I want to write fiction because I love it. Because I’m good at it. Because I have characters and ideas in my head that entrance me, and I would love to share them with others. And because I make myself laugh and cry and think. And because I love to slip into another world and another life. Because I want more experiences than just the ones I am given. I want to feel all the feelings. I want to know all the corners of what it means to be human.

But if I never finish writing the stories in my head, there would still be nothing to regret. They provided me with hours of my own personal amusement. They were all experiences in their own right.

I don’t know why being sober from food made me content, but it did. Slowly but surely I stopped needing to prove myself in ways other than existing day to day. I keep my boundaries around food and I do my best. And suddenly that’s enough. And that takes a lot of pressure off of the anxiety-ridden girl who thinks that homeless on the street in five years is a perfectly reasonable possibility for the future. A day at a time, life seems pretty rosy. I’m madly in love. I have a job. I have a home. And I don’t have to do anything monumental to have any of it. I don’t need to prove myself in any way to occupy the space I’m in. It’s my space. In my lifetime, it has always been mine. It will be mine until I die.

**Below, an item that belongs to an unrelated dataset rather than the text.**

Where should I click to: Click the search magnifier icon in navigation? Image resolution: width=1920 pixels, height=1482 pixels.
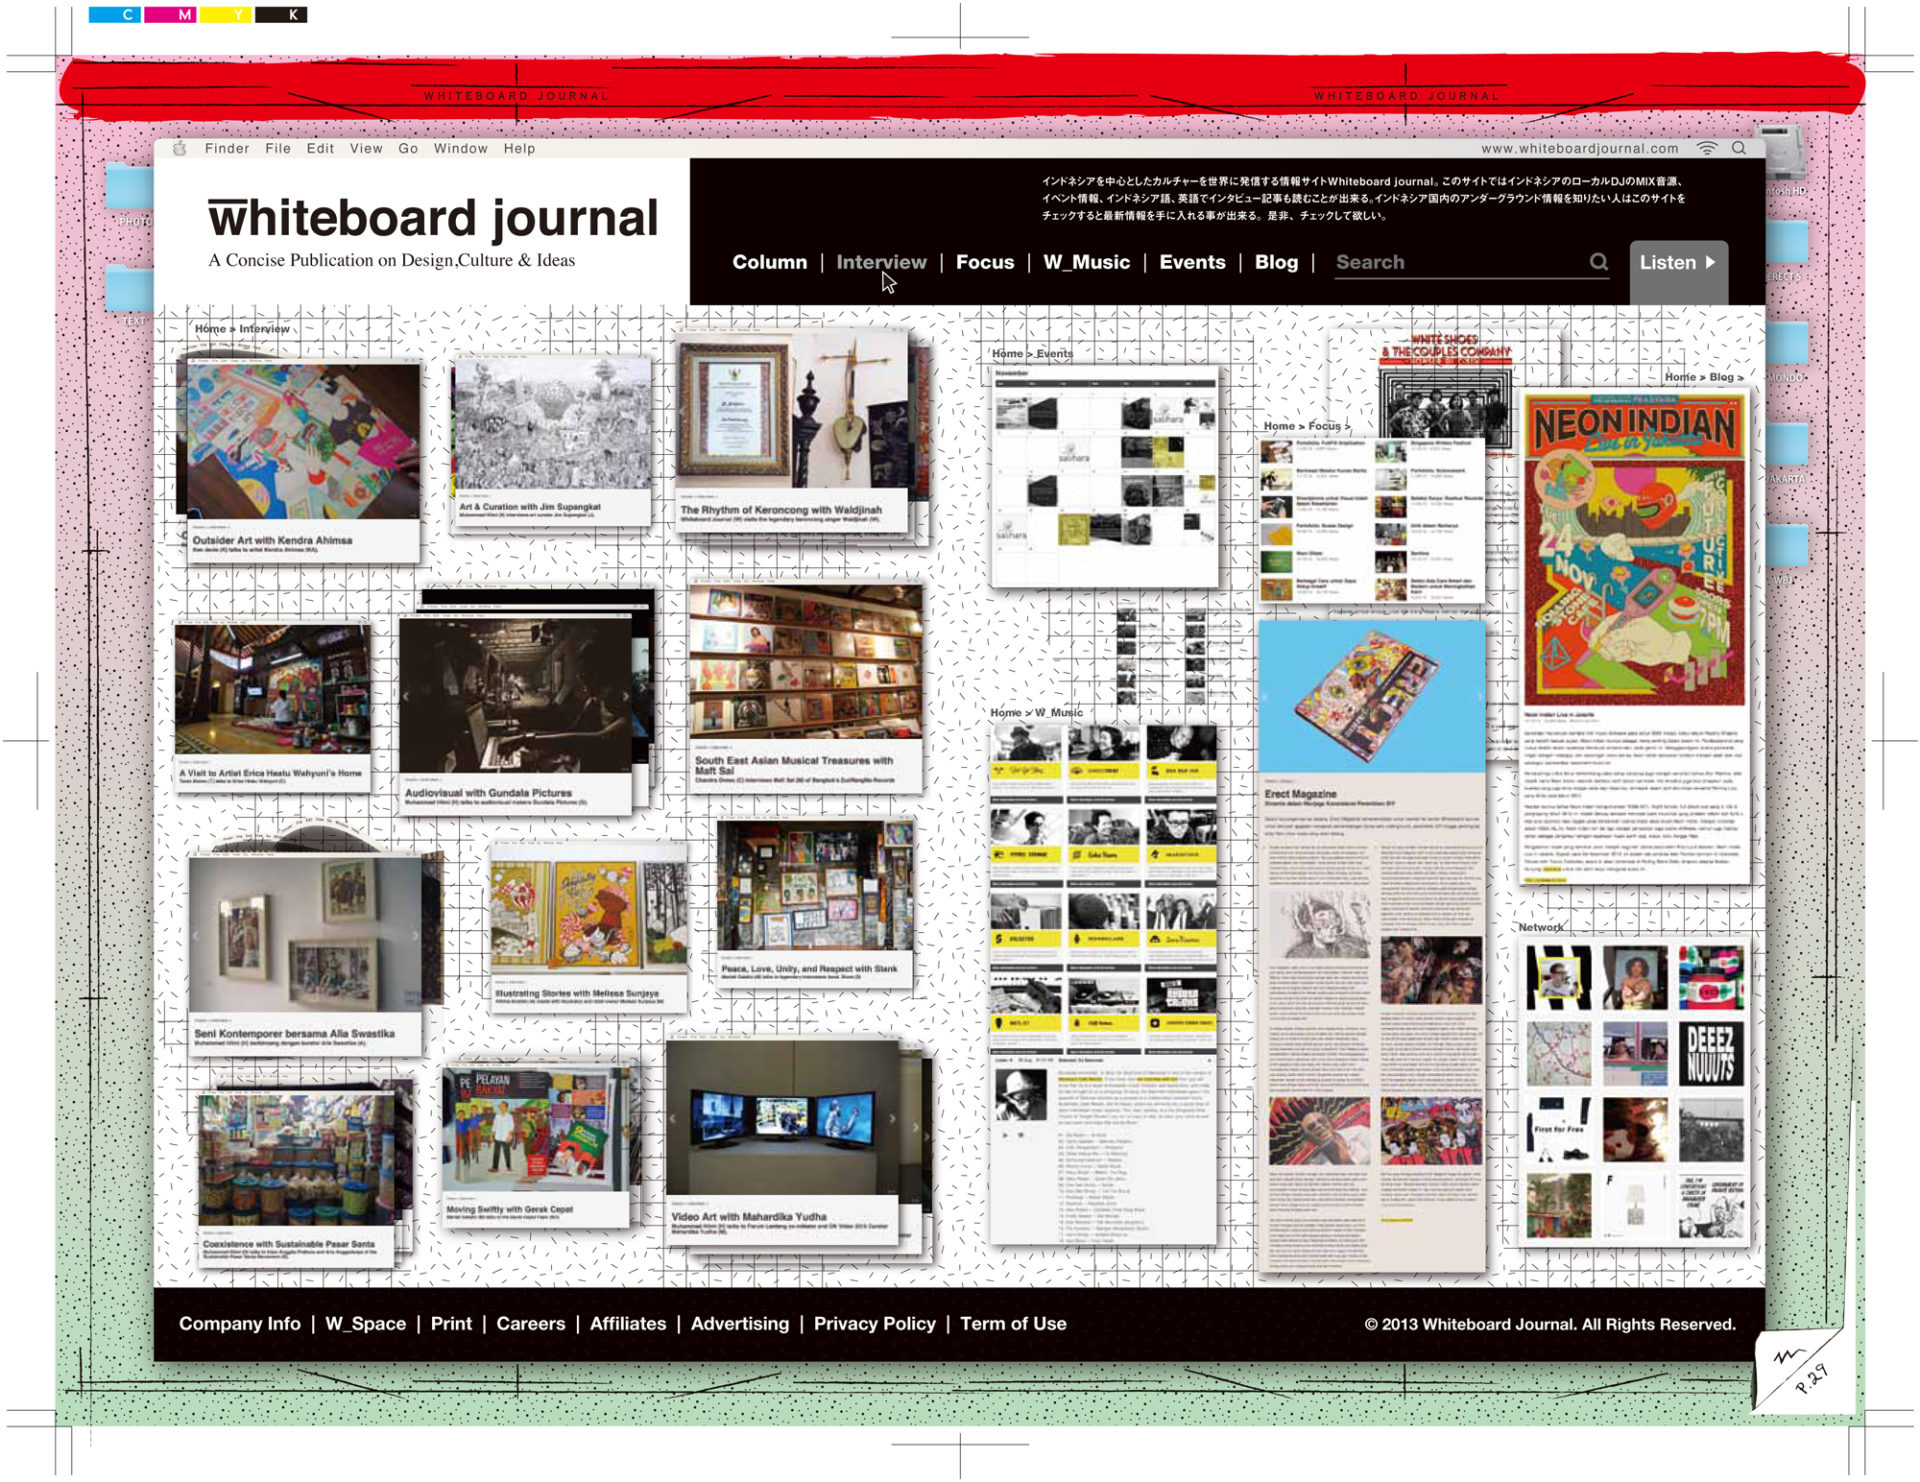(1598, 262)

Free to be funny another day

I was reading a blog the other day. It was a parenting blog. I am not a parent. It was about DIY cleaning products. Which I will almost certainly never make or use. I was reading it because it caught my attention and I clicked on it.

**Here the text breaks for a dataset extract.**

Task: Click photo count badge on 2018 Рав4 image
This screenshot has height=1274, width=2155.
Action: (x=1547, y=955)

It was funny. It was one of those sarcastic-mom blogs. The kind of thing Erma Bombeck was writing before blogs. Even before the internet being readily available was a thing. I liked what I read. It was fun.

And it got me thinking about the fact that this blog is not particularly funny.

I am funny. In my life, I make people laugh. A lot. And I will be blunt. Eating disorders, while serious, and worthy of an authentic conversation, can still be pretty hilarious.

Anything that is not killing you at any particular moment can be funny. Even something that is killing you can be funny.

So I thought about how to make this a funnier blog.

I thought about the things that make my friends with eating disorders laugh. Like how my boyfriend will eat one snack cake in a package of two. He will just leave the other sitting there. He’s not even controlling himself and saving it like a good, obsessive eater would. Really? You can’t just mindlessly eat the other one because it’s there? What, you’re too good for that? Or when a friend talks about how her grandmother used to tell her that if something had fruit in it, it wouldn’t make you fat. So she would eat big, rich desserts that had some element of fruit and didn’t expect them to make her gain weight. How could I have gained weight? All I ate for dessert was fruit!

But then I wondered if it would land for people who didn’t have eating disorders. Or if it would just be salt in the wound for people who did, and who were not having an easy time of it.

And then I remembered one of the things I love about having my eating disorders under control. I have time and space. For whatever. I don’t have to do everything now. There’s another meal coming. There’s another day coming. There’s another week coming with another blog post to write. If I want to be funny, I can think about being funny. I can try it out some time. No rush. And it will be OK if it doesn’t turn out for the best. I don’t write for an audience. I write for myself and sincerely hope that people get something out of it. But if they don’t, that’s not actually my responsibility.

A while ago I thought about writing some fiction. And I am writing some fiction in my spare time now. I thought about starting an eating disorder blog long before I actually made Onceafatgirl. I thought about quitting smoking before I quit smoking. I didn’t jump into any of those decisions. And in the end, I ended up doing them. In my own time. At my own pace.

It’s so freeing to remember that I really am free.